[Python-Dev] Re: method decorators (PEP 318)

Robert Mollitor mollitor at earthlink.net
Sun Mar 28 18:27:19 EST 2004


On Sunday, March 28, 2004, at 04:38 PM, Skip Montanaro wrote:

>
>     Robert> My point here is we may want to aim for making the 
> information
>     Robert> kept on the function object itself as rich as possible and 
> make
>     Robert> the "decorations" do the work of pulling information from
>     Robert> whatever the function "publishes".
>
> You can do that with just the decorator syntax:
>
>     def attrs(**kwds):
>         def set_attributes(f):
>             for k in kwds:
>                 setattr(f, k, kwds[k])
>             return f
>         return set_attributes
>
>     def func(arg1, arg2) [attrs(accepts=(int, (int,float)),
>                                 returns=((int,float))),
>                           check_types]:
>         pass

Upon which object are the attributes set in each of the following cases?

	def cm(cls,arg1, arg2) [attrs(accepts=(int, (int,float)),  
returns=((int,float))), check_types, classmethod]:
		pass

	def cm(cls,arg1, arg2) [classmethod, attrs(accepts=(int, (int,float)), 
  returns=((int,float))), check_types]:
		pass

classmethod(cm).foo = "abc" is currently disallowed, and if it wasn't, 
we would need to somehow redirect things
so 'foo' is placed in the original 'cm' function object's __dict__, no?

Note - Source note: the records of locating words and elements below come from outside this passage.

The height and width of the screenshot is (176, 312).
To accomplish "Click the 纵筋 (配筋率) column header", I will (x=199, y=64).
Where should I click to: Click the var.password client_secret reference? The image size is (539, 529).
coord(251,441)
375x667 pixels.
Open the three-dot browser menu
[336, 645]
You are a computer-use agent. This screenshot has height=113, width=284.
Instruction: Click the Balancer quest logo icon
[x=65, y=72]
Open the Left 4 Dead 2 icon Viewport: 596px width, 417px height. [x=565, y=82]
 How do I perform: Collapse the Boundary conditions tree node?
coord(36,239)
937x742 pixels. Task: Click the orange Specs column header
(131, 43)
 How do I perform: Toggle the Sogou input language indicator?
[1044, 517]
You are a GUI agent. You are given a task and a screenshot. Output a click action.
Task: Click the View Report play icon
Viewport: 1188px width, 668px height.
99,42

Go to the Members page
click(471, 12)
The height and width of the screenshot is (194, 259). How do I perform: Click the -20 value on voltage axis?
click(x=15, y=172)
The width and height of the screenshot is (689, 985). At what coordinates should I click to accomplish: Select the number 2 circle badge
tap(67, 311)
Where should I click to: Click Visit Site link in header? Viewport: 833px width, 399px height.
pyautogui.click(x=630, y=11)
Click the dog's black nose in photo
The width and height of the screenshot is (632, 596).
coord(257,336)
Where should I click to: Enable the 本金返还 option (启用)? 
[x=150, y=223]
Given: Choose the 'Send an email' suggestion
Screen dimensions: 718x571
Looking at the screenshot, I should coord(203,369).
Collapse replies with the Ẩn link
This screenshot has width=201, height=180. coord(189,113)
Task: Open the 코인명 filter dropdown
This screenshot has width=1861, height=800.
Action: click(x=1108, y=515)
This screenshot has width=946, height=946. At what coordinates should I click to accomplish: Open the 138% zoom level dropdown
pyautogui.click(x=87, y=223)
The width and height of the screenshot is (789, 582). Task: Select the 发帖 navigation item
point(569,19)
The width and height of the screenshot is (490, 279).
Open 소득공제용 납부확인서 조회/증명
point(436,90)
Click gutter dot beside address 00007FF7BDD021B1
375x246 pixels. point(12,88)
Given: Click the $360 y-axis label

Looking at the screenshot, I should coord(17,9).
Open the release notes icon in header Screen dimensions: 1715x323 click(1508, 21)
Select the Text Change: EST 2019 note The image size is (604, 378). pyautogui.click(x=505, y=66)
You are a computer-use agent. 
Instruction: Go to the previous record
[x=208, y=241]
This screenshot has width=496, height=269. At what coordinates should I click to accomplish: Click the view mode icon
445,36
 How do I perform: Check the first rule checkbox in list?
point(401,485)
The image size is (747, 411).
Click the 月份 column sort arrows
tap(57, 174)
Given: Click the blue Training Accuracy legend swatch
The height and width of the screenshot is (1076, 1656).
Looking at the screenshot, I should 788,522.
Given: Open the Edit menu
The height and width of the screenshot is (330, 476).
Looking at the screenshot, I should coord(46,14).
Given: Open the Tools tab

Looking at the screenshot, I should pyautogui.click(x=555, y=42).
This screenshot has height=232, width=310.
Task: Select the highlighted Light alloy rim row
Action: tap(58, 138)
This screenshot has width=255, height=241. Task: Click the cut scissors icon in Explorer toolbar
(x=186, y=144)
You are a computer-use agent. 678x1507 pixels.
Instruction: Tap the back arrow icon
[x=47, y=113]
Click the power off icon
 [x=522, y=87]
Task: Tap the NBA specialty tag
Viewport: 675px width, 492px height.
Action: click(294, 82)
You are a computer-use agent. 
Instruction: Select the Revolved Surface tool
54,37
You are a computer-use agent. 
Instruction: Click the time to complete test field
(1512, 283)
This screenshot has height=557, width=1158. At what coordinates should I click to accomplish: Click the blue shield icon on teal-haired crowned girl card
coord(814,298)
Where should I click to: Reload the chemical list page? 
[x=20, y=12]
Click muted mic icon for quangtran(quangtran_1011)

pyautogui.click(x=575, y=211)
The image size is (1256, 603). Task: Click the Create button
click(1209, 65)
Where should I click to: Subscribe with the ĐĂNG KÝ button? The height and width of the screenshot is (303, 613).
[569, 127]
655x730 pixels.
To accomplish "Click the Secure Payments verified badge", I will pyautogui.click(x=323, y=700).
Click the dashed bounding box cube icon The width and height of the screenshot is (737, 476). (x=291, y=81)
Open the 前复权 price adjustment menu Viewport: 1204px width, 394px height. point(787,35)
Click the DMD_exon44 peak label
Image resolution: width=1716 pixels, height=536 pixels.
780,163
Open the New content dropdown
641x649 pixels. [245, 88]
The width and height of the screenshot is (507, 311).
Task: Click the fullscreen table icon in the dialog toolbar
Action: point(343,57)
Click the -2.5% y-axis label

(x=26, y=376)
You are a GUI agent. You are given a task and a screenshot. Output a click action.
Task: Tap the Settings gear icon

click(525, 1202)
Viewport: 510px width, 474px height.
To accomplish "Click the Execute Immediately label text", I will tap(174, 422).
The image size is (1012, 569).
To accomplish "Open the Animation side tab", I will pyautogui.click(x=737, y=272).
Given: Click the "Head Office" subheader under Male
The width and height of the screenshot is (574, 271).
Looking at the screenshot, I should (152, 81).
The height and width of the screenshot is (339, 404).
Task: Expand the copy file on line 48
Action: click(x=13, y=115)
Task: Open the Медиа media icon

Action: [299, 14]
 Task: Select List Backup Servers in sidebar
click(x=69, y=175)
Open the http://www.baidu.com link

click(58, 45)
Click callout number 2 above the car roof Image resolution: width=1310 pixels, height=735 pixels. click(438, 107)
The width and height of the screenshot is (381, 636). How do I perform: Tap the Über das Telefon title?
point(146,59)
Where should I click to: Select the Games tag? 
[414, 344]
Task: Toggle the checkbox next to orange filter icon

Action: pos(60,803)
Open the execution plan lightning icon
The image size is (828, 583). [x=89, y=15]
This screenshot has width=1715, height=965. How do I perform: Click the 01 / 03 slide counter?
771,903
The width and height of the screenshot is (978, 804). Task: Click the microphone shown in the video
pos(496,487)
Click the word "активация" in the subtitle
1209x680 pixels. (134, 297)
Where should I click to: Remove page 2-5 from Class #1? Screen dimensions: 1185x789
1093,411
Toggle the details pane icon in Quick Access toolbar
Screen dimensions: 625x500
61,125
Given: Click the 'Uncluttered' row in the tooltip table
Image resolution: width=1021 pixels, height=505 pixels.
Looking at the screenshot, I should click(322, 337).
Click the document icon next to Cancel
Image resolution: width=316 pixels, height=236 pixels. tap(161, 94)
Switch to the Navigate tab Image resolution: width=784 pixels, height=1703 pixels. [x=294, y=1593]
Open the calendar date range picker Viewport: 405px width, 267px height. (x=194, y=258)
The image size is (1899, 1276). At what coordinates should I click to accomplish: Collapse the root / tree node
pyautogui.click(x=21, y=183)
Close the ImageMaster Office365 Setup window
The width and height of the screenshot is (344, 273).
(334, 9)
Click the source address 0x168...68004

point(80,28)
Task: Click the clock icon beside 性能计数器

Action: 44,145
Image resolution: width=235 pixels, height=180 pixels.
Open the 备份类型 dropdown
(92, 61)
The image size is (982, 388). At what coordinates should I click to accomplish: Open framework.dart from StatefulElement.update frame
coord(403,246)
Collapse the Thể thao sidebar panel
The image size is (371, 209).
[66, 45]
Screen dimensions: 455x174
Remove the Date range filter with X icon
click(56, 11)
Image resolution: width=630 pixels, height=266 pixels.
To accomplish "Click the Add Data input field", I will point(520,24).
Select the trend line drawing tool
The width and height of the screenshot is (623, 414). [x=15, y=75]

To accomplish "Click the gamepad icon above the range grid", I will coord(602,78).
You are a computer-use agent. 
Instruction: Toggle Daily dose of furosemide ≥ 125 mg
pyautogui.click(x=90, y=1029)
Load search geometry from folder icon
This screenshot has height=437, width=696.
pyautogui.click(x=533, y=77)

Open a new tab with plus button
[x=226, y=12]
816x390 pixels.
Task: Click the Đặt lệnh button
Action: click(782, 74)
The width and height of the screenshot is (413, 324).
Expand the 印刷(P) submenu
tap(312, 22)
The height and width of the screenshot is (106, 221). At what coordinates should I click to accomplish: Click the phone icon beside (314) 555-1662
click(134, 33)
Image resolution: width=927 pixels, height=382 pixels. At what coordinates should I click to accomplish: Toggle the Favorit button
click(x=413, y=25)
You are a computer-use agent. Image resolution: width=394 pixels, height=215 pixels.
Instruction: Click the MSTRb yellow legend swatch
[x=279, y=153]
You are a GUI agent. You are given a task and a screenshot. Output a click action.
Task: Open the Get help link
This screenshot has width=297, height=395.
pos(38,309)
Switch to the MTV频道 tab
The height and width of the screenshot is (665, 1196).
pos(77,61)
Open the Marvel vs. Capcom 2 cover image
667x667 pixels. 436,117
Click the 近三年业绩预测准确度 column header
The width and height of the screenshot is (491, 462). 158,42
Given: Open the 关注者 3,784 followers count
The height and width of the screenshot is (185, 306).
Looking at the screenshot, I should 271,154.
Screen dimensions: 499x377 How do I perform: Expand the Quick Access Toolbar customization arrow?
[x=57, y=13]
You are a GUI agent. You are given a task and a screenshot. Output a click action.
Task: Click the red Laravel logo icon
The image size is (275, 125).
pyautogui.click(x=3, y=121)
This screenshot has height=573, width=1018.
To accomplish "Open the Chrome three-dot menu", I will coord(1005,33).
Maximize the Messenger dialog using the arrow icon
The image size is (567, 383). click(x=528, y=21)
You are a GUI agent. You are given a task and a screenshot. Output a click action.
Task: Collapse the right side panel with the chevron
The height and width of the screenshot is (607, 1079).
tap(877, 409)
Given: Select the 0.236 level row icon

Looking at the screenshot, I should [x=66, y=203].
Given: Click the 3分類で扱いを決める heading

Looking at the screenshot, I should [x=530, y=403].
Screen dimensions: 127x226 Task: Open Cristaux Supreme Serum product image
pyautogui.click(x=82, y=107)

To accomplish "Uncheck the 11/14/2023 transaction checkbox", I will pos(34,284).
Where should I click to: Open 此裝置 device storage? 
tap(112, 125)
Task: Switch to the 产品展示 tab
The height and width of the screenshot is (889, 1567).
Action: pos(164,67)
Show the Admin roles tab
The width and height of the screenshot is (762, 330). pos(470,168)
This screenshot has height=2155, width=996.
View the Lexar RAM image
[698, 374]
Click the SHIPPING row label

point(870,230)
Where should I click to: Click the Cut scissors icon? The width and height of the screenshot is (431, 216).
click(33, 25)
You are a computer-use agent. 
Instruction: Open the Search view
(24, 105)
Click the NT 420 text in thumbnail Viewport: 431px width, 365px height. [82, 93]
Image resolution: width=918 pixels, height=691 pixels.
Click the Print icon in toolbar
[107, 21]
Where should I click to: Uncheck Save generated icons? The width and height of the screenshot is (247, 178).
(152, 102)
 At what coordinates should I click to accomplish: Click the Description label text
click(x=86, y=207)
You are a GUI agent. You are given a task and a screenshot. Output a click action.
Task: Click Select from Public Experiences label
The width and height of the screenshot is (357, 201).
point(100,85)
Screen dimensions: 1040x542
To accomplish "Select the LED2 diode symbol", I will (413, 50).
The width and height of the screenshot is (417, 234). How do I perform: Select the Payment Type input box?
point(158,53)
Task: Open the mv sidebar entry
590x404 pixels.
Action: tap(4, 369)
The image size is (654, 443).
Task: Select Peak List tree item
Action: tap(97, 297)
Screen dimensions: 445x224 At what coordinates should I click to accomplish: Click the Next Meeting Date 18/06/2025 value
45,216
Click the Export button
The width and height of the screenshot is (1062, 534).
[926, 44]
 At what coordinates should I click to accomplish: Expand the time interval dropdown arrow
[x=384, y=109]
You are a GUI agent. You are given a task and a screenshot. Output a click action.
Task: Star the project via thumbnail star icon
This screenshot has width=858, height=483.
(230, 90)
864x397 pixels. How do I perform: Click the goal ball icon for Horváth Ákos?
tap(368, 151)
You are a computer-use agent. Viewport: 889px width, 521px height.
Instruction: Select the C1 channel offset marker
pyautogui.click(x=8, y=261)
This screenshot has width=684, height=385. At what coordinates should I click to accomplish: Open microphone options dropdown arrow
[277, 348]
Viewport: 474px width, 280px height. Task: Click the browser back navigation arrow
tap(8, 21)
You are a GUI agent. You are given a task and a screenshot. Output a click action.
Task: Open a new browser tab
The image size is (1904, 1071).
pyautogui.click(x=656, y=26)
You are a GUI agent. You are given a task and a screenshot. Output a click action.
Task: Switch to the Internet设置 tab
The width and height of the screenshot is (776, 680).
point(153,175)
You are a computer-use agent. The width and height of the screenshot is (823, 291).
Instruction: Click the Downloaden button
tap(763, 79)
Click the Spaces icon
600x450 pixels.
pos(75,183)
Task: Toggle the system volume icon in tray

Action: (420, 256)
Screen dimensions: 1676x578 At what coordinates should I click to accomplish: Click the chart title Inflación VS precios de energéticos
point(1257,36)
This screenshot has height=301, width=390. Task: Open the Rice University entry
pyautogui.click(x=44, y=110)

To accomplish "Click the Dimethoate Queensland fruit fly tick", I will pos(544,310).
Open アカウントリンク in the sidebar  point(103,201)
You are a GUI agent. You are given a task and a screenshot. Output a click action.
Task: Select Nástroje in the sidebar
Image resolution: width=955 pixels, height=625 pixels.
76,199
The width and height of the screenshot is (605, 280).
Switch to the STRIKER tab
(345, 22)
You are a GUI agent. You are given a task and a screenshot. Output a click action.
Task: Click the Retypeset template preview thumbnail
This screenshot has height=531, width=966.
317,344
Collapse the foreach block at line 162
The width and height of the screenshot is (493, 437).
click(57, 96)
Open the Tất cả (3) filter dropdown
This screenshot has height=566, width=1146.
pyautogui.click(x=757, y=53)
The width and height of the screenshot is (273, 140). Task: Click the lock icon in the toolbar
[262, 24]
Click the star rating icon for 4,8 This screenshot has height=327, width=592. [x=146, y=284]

Even ignoring classmethod/staticmethod, what is the docstring of 'func' 
after you do

	def printout(f):
		def new_f(*args, **kwds):
			print "Running f"
			return f(*args, **kwds)
		return new_f

	def func(arg1, arg2) [printout]:
		"""My function."""
		print "Inside f"

That is, what would "help(func)" generate?

			
>     Robert> ... there is a trivial workaround if we restrict the 
> transformer
>     Robert> list to identifiers:
>
>     Robert> sync = synchronized(lockattr="baz")
>     Robert> def func [sync] (arg1, arg2):
>     Robert>     pass
>
> I think restricting decorators to only be identifiers would be 
> shortsighted.
> I can understand having to create workarounds for unforseen 
> situations, but
> it's clear at this point in the discussion that decorator functions 
> might
> need to accept parameters.  Why not let them?

It is easier to expand a public grammar than it is to shrink one.